"So what is this 'fine art?"'

Hendrik shook his head. He went into the house and came out with two more beers. "Let's start with everything else," he said. "It's easier." He pried off the bottle caps. "Everything else is commercial art—calendar graphics or posters or paintings of lighthouses, fall foliage, the streets of Paris—that kind of stuff, done in familiar styles. Nothing wrong with it. But it isn't art; it's craft." He drank. "It's craft because the painters know what they're doing when they start. Some of the paintings seem magical, but it's trick magic. They know how to get the rabbit out of the hat. An artist—capital A—doesn't know what's in the hat or how to get it out."

"Hmm," Patrick said.

"A guy in Vermont came up with that comparison—Robert Francis. It's like this, Patrick: an artist needs to make a picture that expresses how he feels about something or someone or some place. Since every artist is different, good paintings, true paintings, are original."

"True?"

"Yeah, true to the artist's feelings," Hendrik said.

"True," Patrick said, turning the word over in his mind.

"It's not so easy. What the hell, I'll show you." Hendrik got up and led Patrick to his studio.

"Look there," he said, pointing at a wall covered with charcoal drawings of a nude Julie Van Slyke, fifteen years younger. "Those are studies I made before I did the painting. You can see how I kept circling around the central idea, this line here." He moved one hand through the air as though he were stroking her hip. "Once I got it right, it was mostly a matter of color. Not a bad painting, as it turned out."

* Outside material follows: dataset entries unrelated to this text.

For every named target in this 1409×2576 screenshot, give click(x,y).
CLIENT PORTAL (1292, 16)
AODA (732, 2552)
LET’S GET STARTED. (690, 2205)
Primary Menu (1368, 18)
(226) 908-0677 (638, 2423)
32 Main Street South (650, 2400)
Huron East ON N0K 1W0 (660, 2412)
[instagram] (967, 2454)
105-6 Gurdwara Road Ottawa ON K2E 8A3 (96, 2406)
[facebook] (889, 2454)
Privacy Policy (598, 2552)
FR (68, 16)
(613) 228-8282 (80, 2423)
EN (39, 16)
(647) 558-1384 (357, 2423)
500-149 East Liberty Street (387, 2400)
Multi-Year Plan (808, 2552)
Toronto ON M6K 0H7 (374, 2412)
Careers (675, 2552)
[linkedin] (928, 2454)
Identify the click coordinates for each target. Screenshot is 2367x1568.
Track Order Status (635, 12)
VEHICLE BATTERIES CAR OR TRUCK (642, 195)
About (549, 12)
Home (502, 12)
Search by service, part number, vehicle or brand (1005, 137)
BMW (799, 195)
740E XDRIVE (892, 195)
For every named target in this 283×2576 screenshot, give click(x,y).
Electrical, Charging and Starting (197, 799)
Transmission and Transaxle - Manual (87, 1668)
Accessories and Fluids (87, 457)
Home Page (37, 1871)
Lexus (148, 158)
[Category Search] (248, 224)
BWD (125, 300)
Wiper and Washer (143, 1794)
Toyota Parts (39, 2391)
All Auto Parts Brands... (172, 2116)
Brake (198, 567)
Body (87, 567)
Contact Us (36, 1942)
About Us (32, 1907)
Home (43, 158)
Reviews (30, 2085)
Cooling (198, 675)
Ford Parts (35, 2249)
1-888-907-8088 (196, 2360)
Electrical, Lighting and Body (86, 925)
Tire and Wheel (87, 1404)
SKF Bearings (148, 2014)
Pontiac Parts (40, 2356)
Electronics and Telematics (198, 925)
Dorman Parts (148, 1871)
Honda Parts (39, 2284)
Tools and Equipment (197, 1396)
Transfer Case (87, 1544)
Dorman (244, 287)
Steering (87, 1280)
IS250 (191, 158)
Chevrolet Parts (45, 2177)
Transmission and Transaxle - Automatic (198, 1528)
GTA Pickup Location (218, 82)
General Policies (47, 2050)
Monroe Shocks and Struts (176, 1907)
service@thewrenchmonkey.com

Patrick saw what Hendrik meant through a light haze of embarrassment. He took a drink from his bottle of Heineken and acted grown up. Mrs. Van Slyke was leaning forward. She had unexpectedly exotic breasts that hung and then swelled upwards. "The thing is, it can take a while before you get it. Sometimes you never get it. I've been working on this one all year." Hendrik walked over to a heavy wooden easel. A canvas, half painted, half sketched in pencil, showed a young man sitting by a fireplace and holding a guitar. His chair was sideways to the fire. His body and guitar were turned toward the painter. There was a wine bottle on the floor next to the chair.